• _EXERCISE DATA_
------------------------------------------------

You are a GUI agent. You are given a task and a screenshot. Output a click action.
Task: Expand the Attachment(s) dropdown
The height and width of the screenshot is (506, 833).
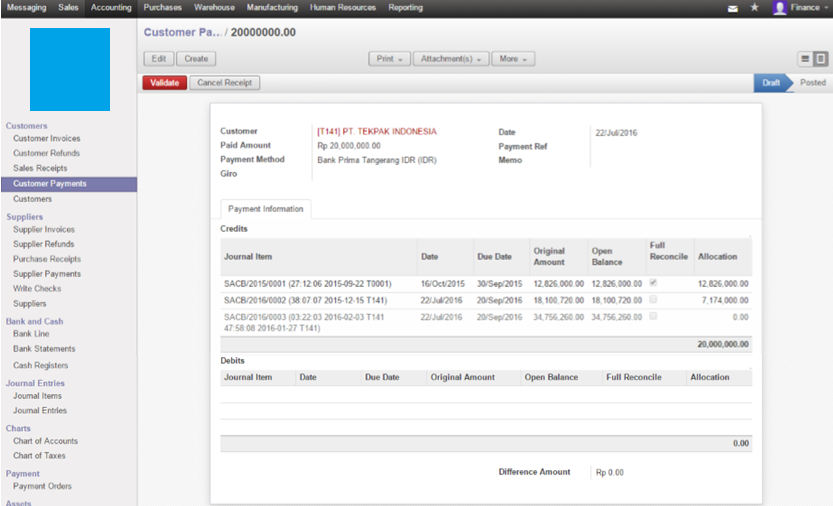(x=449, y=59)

------------------------------------------------

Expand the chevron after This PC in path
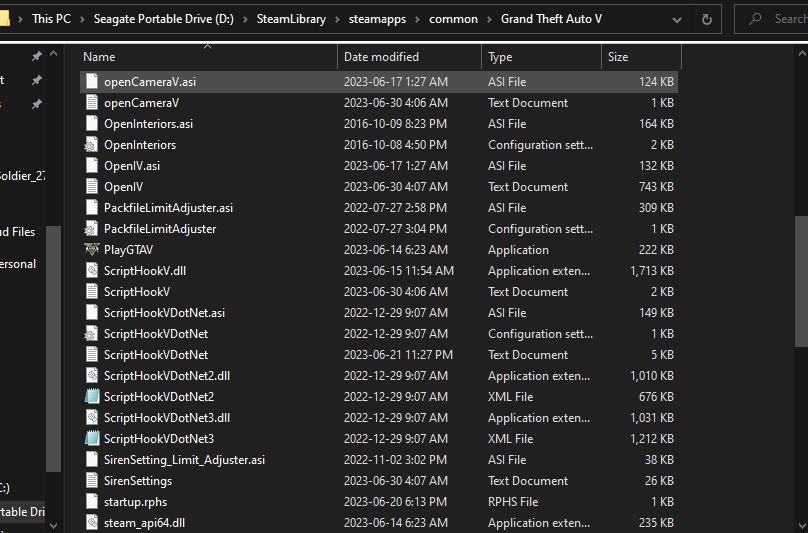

------------------------------------------------

• _YOUR TASK_
Your answer must be a single number: the count of lines in these records that contain "Expand".

• _TASK OUTPUT_
2